Cinquante ans après la Révolution tranquille, le Québec n'a pas amélioré sa position économique face au reste de l'Amérique du Nord. Notre richesse mesurée par le PIB per capita se situe toujours à 89% de la moyenne canadienne, soit légèrement plus bas qu'en 1960. Ce sur-place collectif explique peut-être la frustration croissante des Québécois face à la performance de leur économie et le sentiment d'immobilisme qui marque l'opinion publique depuis une dizaine d'années.

Cinquante ans après la Révolution tranquille, le Québec n'a pas amélioré sa position économique face au reste de l'Amérique du Nord. Notre richesse mesurée par le PIB per capita se situe toujours à 89% de la moyenne canadienne, soit légèrement plus bas qu'en 1960. Ce sur-place collectif explique peut-être la frustration croissante des Québécois face à la performance de leur économie et le sentiment d'immobilisme qui marque l'opinion publique depuis une dizaine d'années.

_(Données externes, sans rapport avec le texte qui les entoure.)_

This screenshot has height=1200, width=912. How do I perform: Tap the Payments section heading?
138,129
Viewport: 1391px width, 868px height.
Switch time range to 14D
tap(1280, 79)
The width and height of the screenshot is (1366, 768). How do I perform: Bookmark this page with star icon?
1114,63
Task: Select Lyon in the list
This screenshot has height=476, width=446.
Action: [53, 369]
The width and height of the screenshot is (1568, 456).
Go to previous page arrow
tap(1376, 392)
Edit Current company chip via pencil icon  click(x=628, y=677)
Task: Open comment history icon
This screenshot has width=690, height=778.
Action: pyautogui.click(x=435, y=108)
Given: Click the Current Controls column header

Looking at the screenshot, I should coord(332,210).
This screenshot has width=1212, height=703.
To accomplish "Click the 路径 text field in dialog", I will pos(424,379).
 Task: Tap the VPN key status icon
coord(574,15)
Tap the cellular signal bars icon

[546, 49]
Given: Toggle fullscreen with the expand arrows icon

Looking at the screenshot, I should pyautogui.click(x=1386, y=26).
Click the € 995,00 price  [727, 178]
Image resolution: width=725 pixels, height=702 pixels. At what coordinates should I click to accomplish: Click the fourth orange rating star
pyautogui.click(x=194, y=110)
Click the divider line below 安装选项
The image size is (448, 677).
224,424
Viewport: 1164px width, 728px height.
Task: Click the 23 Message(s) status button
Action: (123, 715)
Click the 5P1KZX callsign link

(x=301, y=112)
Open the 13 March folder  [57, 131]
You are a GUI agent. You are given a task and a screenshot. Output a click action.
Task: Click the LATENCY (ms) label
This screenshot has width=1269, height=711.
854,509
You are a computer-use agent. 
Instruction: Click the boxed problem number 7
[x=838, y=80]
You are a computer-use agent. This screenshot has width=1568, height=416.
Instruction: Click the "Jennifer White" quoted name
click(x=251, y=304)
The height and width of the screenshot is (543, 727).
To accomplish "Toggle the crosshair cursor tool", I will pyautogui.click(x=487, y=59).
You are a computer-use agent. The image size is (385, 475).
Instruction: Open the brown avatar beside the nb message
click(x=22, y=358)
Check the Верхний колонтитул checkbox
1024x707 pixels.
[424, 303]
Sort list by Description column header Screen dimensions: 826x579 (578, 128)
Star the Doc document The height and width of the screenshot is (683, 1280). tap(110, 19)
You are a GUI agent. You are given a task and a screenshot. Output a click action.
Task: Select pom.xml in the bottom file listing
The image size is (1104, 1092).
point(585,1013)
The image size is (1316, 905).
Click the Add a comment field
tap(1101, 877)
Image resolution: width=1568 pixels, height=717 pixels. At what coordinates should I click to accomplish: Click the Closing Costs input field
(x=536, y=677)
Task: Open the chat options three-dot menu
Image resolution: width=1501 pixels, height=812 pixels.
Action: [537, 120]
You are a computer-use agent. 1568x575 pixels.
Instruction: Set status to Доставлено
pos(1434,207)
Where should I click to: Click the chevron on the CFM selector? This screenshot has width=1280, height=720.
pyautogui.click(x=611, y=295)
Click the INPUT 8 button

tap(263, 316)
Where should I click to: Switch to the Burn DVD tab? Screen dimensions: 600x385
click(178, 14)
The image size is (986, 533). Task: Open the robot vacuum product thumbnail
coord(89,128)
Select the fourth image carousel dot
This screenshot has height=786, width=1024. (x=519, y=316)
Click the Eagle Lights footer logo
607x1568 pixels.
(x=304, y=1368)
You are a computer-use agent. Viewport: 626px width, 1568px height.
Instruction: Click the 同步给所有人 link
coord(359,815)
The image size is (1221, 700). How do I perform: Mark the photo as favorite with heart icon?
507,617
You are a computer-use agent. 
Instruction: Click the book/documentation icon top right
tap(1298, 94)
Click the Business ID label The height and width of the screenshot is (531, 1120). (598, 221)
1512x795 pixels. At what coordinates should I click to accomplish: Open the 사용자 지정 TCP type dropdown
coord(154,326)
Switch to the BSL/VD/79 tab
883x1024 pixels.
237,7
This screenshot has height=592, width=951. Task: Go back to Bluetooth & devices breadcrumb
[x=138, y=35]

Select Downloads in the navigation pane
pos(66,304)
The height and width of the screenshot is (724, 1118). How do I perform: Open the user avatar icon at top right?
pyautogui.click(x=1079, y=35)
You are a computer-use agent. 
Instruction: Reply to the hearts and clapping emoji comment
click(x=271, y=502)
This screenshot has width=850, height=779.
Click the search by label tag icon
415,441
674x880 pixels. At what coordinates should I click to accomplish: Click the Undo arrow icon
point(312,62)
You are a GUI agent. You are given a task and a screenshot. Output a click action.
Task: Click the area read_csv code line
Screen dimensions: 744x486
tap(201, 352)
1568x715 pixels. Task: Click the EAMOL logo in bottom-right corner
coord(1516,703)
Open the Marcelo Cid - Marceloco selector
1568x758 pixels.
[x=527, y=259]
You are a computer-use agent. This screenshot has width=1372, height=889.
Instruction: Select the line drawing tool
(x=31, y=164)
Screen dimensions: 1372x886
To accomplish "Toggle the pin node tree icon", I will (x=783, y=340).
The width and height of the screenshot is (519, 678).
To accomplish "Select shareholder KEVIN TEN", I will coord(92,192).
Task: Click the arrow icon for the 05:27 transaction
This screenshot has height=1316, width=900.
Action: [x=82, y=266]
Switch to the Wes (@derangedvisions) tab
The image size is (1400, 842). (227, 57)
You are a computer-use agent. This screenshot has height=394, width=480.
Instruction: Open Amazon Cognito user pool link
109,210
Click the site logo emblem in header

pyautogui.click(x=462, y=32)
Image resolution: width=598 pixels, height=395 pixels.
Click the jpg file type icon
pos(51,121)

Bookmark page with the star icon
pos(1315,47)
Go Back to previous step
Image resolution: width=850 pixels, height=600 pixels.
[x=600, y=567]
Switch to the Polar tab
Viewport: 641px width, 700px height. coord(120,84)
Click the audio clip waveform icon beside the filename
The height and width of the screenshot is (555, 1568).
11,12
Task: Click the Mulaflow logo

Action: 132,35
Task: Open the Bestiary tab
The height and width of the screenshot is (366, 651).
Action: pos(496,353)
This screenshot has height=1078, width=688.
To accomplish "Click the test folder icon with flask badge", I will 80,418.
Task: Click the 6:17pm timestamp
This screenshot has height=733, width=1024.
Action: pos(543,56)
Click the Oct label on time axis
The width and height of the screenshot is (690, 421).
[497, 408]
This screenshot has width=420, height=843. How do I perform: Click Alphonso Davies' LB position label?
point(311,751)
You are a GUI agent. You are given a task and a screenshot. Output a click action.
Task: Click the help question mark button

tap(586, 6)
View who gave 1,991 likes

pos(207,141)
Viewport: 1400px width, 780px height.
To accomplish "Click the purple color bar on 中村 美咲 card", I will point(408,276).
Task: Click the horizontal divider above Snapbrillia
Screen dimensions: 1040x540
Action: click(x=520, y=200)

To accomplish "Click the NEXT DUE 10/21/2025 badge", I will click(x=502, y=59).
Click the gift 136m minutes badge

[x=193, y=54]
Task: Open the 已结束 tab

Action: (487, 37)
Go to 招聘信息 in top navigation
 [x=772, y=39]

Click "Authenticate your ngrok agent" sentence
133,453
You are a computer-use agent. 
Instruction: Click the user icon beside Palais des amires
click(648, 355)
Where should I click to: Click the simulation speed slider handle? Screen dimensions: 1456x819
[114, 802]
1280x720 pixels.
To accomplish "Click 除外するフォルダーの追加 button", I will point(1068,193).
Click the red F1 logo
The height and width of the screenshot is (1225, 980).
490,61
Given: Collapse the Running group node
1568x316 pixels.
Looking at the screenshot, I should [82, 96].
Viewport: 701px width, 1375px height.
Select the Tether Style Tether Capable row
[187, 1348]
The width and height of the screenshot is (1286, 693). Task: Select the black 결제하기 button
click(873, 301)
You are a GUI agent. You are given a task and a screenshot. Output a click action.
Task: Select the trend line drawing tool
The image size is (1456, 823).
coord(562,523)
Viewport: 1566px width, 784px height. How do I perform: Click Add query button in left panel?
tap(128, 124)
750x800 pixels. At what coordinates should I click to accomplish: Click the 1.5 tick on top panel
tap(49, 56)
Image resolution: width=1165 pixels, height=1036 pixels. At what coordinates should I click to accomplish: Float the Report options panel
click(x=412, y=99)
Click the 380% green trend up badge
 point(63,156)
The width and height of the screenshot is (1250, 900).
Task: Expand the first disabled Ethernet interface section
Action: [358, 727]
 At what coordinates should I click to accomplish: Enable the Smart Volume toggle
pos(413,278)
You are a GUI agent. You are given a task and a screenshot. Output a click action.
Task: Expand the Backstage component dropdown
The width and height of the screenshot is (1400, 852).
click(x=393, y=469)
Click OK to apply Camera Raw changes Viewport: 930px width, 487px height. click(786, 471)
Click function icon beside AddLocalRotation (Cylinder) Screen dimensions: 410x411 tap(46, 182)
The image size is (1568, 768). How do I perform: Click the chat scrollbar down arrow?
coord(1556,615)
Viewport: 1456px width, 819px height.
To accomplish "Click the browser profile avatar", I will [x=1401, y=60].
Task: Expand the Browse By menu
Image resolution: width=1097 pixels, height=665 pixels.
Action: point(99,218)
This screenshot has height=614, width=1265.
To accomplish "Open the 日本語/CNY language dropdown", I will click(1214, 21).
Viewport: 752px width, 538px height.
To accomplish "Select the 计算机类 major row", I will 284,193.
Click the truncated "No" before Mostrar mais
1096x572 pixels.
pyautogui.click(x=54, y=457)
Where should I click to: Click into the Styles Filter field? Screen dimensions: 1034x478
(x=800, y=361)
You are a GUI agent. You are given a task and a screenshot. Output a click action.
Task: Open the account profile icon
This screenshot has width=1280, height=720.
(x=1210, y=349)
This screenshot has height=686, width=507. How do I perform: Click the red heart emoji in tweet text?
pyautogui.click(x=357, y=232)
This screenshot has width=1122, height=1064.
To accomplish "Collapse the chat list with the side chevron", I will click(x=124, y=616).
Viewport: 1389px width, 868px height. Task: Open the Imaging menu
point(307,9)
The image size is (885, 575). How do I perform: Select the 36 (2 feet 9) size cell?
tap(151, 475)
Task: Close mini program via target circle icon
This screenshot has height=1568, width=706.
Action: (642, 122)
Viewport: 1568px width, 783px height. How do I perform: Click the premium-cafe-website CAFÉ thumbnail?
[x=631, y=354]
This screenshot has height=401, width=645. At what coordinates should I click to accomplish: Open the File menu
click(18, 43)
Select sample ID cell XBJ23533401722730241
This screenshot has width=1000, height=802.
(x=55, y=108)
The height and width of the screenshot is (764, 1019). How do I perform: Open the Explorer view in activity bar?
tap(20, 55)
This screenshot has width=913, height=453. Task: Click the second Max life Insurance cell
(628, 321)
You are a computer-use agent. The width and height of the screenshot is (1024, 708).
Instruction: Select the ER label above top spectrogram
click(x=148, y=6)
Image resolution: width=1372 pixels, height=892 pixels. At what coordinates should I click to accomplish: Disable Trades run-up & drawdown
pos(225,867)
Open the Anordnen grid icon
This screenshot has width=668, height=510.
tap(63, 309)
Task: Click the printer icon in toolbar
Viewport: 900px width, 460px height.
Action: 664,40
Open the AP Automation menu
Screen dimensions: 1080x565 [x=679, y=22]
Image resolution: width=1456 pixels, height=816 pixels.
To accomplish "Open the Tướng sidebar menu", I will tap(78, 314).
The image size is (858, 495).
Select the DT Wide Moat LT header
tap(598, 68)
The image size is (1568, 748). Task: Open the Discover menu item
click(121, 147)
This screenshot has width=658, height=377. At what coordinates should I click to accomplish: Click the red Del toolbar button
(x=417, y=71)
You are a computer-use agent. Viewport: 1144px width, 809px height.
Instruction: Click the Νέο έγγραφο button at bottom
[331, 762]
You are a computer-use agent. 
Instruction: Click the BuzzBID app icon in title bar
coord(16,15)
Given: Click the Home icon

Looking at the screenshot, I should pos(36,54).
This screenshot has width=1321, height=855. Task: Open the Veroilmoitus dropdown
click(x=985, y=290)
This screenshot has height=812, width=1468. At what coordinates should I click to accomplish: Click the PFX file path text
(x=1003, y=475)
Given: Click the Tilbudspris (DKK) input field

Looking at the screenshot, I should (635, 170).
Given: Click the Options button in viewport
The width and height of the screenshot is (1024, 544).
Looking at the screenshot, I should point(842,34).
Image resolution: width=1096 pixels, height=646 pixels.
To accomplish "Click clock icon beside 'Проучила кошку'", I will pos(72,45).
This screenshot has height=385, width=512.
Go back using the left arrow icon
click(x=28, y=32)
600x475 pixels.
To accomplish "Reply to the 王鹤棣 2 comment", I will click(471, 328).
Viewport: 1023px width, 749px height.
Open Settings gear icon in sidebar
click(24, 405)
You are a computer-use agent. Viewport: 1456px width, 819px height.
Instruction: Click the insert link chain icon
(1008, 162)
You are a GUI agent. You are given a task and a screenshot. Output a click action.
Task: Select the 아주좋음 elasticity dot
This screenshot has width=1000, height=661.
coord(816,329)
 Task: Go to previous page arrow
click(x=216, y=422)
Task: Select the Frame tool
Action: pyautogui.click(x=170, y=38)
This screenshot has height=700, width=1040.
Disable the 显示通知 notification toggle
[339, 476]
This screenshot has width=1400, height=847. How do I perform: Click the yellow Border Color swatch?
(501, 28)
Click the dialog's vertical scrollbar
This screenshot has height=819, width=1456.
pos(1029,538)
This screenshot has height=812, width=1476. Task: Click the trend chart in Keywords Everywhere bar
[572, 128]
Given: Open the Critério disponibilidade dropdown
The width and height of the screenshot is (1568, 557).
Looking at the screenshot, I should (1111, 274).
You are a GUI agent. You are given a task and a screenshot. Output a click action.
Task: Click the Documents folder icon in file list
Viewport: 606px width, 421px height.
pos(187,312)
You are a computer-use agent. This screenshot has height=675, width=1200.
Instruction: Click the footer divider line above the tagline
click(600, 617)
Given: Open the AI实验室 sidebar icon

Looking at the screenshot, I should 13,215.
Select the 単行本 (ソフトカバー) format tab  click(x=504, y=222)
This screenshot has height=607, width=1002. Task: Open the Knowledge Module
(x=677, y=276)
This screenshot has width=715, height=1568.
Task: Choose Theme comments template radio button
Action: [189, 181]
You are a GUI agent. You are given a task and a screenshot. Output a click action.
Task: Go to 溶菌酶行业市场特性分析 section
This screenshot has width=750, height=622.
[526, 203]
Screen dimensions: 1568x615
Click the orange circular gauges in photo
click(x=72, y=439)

Jeudi dernier, à l'invitation de SECOR et de la Chambre de commerce du Montréal métropolitain, quelque 300 personnes ont consacré une journée entière à chercher comment sortir de cet état chronique de sous-performance. Nous ne visions pas la formule magique qui libérerait soudainement le dynamisme intrinsèque caché quelque part dans les entrailles de la société québécoise. Nous voulions plutôt semer les graines d'un renouveau du discours public, autour de trois thèmes: le capital humain comme source de croissance, le rôle de l'État et la contribution des entreprises.

En ce début du XXIe siècle, le rôle critique que joue le capital humain dans le développement économique est universellement reconnu, et derechef au Québec. Pourquoi alors le Québec tolère-t-il depuis des décennies l'un des taux les plus élevés de décrochage scolaire d'Amérique du Nord, voire du monde industrialisé? Cette faille structurelle de la société québécoise condamne son économie de demain à la médiocrité.

La même posture de déni s'observe face à l'immigration, perçue dans le discours comme la solution de notre crise démographique. Mais le taux de chômage chez les immigrants est deux fois plus élevé qu'en Ontario. Comment réconcilions-nous le fait que nous faisons plus d'efforts que toute autre province pour attirer des immigrants ici, alors que nous sommes parmi les pires pour les intégrer sur le marché du travail?

Ces contradictions nous amènent à négliger des éléments fondamentaux d'un développement éclairé. Si nous ne réussissons pas à attaquer ces failles à la source, il est illusoire de penser que nous sortirons le Québec des ornières dans lesquelles son économie est enlisée. La solution passe par une prise de conscience qu'il s'agit de problèmes de société qui nous interpellent tous, et de l'importance de s'y attaquer en priorité.

Les gouvernements - tout palier confondu - prennent beaucoup de place dans l'économie québécoise. Leurs revenus représentent 46% du PIB, leurs achats de biens et de services, 27% du PIB, la différence étant des transferts des contribuables vers les individus et les entreprises. La majeure partie du 27% de dépenses en biens et services reflète l'important rôle que se sont attribué les gouvernements dans la livraison de services publics. Sans remettre en cause les objectifs sous-jacents, nous devons examiner s'il n'y a pas de meilleures façons que par les grandes bureaucraties gouvernementales, pour livrer ces services.

D'autres sociétés, tels la France et les pays scandinaves, laissent une place beaucoup plus grande à l'entreprise privée pour livrer les services publics, du transport urbain aux soins de santé, ce qu'elles font très efficacement tout en atteignant encore mieux que le Québec les objectifs sous-jacents de redistribution économique et de justice sociale.

La société québécoise devrait avoir la maturité de réexaminer ses façons de faire. À la fin de la rencontre, jeudi, chaque participant a pris un engagement personnel pour semer les germes d'une nouvelle révolution tranquille au Québec.

La prochaine étape est d'élargir le cercle de discussion. Les participants de la semaine dernière - un tiers de gens d'affaires, un tiers de personnes venant du milieu associatif et parapublic, et un tiers constitué de jeunes de moins de 40 ans - ne représentaient pas tous les segments de la société. (Le mouvement syndical y était absent et l'économie sociale était sous-représentée.). S'ouvrir donc tout en laissant de côté les listes d'épicerie, énumération des revendications de chacun.

La société québécoise dispose d'atouts nombreux, mais fait face à des problèmes de fond, que la myopie du discours public quotidien relègue à l'arrière-scène. Il est temps de changer nos priorités et de s'y attaquer ensemble pour créer un Québec riche de ses savoirs et de ses énergies.